He turned back to me, evidently not seeing the stocking as the waste basket must have obscured it from his line of sight.

[Why did Jergens disappear? Is this the real Santa? Will Preston ever get out of the Chimney? What will the reindeer do if he doesn't? What is tapioca anyway? Why do we fall in luh-uv?]

5. Tony

"Well," he replied, "Your chimney sweep experience shows that you're familiar with the one part of the job that most folks aren't at all acquainted with, namely the inside of a chimney. The reindeer are so well trained that the sleigh pretty much flies itself, and they know the route by heart, so negotiating the chimneys is the thing you'll mainly need to deal with. As you know, there are at least a dozen different basic designs, and knowing what you're getting into makes all the difference between getting the job done in one night or, well..." He clenched his teeth, clicked his tongue once and raised his eyebrows to indicate the unthinkable faux pas represented by the alternative.

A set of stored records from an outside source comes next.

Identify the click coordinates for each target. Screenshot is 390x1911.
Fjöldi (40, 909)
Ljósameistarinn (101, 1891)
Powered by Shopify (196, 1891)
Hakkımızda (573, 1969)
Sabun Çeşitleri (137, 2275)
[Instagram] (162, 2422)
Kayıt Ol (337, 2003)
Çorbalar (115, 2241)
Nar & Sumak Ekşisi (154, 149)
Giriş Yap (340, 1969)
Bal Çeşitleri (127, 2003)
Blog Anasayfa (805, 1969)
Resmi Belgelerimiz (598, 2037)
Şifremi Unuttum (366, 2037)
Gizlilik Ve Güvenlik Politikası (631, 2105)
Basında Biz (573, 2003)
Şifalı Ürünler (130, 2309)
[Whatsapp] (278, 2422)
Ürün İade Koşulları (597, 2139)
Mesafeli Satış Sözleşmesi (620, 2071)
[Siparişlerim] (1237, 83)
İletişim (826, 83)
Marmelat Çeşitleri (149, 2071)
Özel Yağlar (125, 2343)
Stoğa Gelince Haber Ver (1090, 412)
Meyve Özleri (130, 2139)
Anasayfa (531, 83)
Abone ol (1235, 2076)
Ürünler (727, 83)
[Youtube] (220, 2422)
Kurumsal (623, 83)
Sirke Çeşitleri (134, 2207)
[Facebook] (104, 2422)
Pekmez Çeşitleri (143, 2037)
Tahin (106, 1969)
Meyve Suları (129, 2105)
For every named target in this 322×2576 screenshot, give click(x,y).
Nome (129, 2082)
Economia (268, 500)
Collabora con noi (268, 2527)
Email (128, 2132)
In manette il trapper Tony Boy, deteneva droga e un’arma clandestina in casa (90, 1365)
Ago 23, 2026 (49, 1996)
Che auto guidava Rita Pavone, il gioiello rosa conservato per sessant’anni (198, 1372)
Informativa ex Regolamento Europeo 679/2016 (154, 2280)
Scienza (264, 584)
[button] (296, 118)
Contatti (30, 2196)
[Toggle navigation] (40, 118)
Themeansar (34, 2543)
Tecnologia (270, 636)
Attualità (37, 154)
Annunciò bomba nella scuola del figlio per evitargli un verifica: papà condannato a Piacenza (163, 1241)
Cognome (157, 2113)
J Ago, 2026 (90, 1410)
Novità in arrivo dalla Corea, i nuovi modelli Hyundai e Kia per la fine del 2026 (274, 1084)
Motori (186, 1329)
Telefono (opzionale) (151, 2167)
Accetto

Since I was apparently not quite ready to go through the two beautifully carved doors, he took my empty mug and went across the room to get me a refill. While he was busy, I quietly stepped over to the cabinet and pulled the stocking out from under it. I just had time to read the name "Jergens" ornately stitched on one of the white stripes around the ankle. As he turned to come back, I hastily stuffed it into my pocket. I pretended to be pulling myself away from some knicknack of irresistable interest and took the proffered mug of newly steaming chocolate.

We settled back into our chairs, and after slurping appreciatively for a moment, I casually asked "So... do you have any idea at all what might have happened to, um, Jergens, was it?" He stared into space for a moment and then intently at me for another moment. "Well," he said, "If you're prepared to take on the job, I'll let you in on a certain aspect of the nocturnal gift-distribution game that somehow hasn't found its way into folklore. And that would be as much of an answer to your question as I can guess at myself."

Not only am I not a desk job person, I'm also not a person who can pass up a chance to discover one of Santa's Little Secrets. I chugged the rest of my chocolate, licked off my upper lip, and said "OK, I'm your man. Elf. Whatever. What's the catch?"

He turned to the door and whistled a bar of "I Saw Mommy Kissing Santa Claus". Immediately the door opened and Giles came in, his toenails clicking on the hardwood floor. He looked up at us, panting expectantly. St. Knick gave him a sip of chocolate and then, nodding towards me, said "Tell him."

6. Mike

Chapter Six: The Denouement

Installment One: Giles saves the day.
No, he doesn’t! Yes he does! He just talks a lot! But he does it to save the day! That’s a lot of cagad! What the heck does that mean? I don’t know; I had a friend in college who said it. Well, he was ratters. What the heck does that mean?

*****

Giles licked chocolate from the furry surface that, on a dog, passes for lips, and stared tentatively at the parquet floor. Then he looked up at me.

“You may have read,” he began, “that, by the calculations of careful investigators, what Santa is storied to do every Christmas is, in fact, a physical impossibility.”

“It seems to me I’ve heard that,” I admitted.

“And yet you took the job.”

“I need the work.”

“The difficulty,” Giles continued, “is of course in the matter of time. In order to deliver gifts to each of several billion children spread all over the globe, Santa would, it is argued, need to proceed with self-immolating velocity.”

“It seems to me I’ve heard that.”

Giles cocked an eye at me, then continued. “This argument owes its persuasive weight to a widespread assumption of the completeness of modern science. Therein lies its flaw: Mr. Page, how do you like our quarters here?”

“They’re great. Just great. Lovely. Excellent. Awesome. Magnificent. Palatial.”

“I’m looking for “roomy”, Mr. Page.

“Roomy, indeed. Incredibly roomy. More than generous.”

“Roomier, would you say, Mr. Page, than one might think possible?”

I could tell we were getting to the important part now, because Giles was standing in my lap, forepaws against my chest, breathing his words into my face in carefully measured tones. I stared back into his bulgy dog eyes, reminding myself that, while he might be amazingly smart for a dog, he still saw in monochrome. “Just tell me what you want me to know,” I said.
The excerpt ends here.